*引文*:
To every little good thing in life

聽到鳥兒在叫。 看到B貼上這個廣告,竟令我想起人生裡面最細小而快樂的事情,流涙。我沒有追求過任何大的事情,我喜歡一杯熱茶,一顆鈕扣,一張小椅子,一盞燈,一個double beat,一個花蕾。我沒有追求過任何大的事情。所有大道理懂得之後要被遺忘。所有小事情都是喜悅本身,不為成就任何大意圖。小事情是目的不是手段。我們跳舞是越跳越天真,能夠一起向前踏一步,便快樂。這個城市的人,恐懼快樂到一個地步,費事以及懶得快樂到一個地步,我便放棄了解釋,行出來是辛苦,但比困在裡面的安全,快樂太多。 聽到鳥兒在叫。

稀客

吃撐了幾人步到升降機內,地上有一顆爆了的荷蘭豆,我便指著,興奮地叫,飽死荷蘭豆!!!飯友敦請我說話少刻薄,我便咕嚕咕嚕的反駁。那不過是荷蘭豆,少扮善心好了。在和他們的討論過程當中,突然看透了,那些來自真心的話,那些逢場作戲的話。後來坐在的士裡想,浪費了如許時間在那些繽紛人事上面,能夠承認是錯過的是誰,縱使我只曾感到他稀薄的存在。多麼憤世,半夜三點我也願意相信曾經那些心意是真的。不過現在都不重要了。你知道嗎,如果如果那個人在你生命裡面重要,他會令自己變得重要。如果他想在你生命裡可有可無,他會可有可無。又兜了一個大迴環去明白一些廢話。可是沒有放棄呢,沒有服氣,沒有變的聰明。 想起他稀薄的存在,無論你多用力,無論我多靜去聆聽,你仍然無法令我感到前進,我仍然無法懂得原來你在前進。你知嘛,上星期跳舞時,我們練習,一個男人怎樣令女人明白他想要什麼。老師要求的力度,超乎我們任何人想像,超乎一般體力運用。這彷彿確認了我們的阻隔是一定的了,我們根本沒有用力試過去突破對方的觸感。而我雖曾真心聆聽著亂世裡來自你心的寧靜,我準備自己去接納,而接納是力量,讓你感到重,把你的人沉在地上,沒有人能推倒。但我不夠勇敢,我猜疑,我沒讓力量沉下去。而你或者並不珍惜,你或者並不在乎,美麗的重量。

*資料摘錄*:
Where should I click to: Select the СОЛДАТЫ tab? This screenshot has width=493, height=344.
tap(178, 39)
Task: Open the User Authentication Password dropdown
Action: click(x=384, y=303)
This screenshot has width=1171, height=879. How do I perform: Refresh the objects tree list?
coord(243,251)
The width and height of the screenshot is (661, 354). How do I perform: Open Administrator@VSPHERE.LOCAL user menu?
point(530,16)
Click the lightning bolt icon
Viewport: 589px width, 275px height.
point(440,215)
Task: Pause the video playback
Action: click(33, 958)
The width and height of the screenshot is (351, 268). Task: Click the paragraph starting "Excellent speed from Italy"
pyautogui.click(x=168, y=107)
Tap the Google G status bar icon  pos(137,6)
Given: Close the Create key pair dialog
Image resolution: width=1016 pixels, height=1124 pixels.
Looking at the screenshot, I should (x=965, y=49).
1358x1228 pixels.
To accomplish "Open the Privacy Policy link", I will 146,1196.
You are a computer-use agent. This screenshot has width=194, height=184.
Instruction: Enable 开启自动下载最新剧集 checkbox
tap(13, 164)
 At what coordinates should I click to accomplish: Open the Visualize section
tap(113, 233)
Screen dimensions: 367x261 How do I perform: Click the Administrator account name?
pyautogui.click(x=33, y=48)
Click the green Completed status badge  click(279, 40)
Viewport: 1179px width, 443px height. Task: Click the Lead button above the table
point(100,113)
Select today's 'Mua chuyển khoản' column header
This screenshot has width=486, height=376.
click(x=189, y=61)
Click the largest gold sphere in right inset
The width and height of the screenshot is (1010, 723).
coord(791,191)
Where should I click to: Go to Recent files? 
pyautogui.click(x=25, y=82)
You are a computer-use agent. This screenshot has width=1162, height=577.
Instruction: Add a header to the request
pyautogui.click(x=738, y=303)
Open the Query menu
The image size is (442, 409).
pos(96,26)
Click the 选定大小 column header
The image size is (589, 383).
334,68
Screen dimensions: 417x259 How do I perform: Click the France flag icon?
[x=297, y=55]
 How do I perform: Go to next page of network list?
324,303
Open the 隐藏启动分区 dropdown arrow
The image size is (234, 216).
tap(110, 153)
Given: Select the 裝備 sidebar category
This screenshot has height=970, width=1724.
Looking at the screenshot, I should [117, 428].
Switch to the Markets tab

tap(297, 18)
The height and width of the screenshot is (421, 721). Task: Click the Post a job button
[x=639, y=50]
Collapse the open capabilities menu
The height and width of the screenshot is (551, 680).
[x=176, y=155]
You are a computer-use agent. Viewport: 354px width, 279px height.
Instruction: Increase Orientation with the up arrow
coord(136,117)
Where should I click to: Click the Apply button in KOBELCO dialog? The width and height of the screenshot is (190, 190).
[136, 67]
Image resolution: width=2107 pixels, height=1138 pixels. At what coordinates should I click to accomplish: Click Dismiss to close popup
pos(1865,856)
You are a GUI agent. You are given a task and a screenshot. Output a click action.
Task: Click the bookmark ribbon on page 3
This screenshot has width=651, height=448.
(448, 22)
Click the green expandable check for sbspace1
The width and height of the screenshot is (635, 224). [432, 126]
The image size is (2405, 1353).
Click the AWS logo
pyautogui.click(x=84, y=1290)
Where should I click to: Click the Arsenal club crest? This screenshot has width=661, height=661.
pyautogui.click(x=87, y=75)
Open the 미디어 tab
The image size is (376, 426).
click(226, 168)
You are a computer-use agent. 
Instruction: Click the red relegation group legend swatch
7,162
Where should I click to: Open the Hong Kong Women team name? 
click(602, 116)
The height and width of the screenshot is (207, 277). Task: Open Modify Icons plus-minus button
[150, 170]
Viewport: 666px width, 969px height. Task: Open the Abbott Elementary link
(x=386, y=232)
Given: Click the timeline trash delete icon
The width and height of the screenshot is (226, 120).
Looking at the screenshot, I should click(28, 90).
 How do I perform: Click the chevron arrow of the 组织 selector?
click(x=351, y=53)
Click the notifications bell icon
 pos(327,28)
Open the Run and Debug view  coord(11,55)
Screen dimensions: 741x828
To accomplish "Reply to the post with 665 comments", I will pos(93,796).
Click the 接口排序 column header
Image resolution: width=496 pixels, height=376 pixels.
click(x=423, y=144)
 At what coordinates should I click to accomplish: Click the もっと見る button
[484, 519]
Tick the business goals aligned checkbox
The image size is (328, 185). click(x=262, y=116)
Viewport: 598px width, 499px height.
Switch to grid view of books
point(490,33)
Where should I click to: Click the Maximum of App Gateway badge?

*任務指示*: 請從引文最後一句之後接著寫,延續這段談生活小事與人我距離的文字。

*書面回答*:
備忘錄

忘了喝水。 忘了交功課給老闆。 才放下電話,忘了別人吩咐什麼。 打電話給一個人,忘了找他幹什麼。 忘了有沒有用洗頭水洗頭。 忘了報案。 忘了你的慧黠。 忘了那時我們怎會在一起。 忘了最傷心的感覺。 忘了來接我的的士號碼。 忘了已經告訴同一個人同一件事兩次。 忘了走進廚房要拿什麼。 忘了帶電話。 忘了朋友生辰。 忘了回覆電郵。 忘了找卡數。 忘了笑。 忘了怎麼突然你遠離。 忘了今天星期幾。 忘了今個星期是母親節。 忘了報稅。 忘了交稅。 忘了冰箱裡吃剩的食物,直至變壞。 忘了美麗。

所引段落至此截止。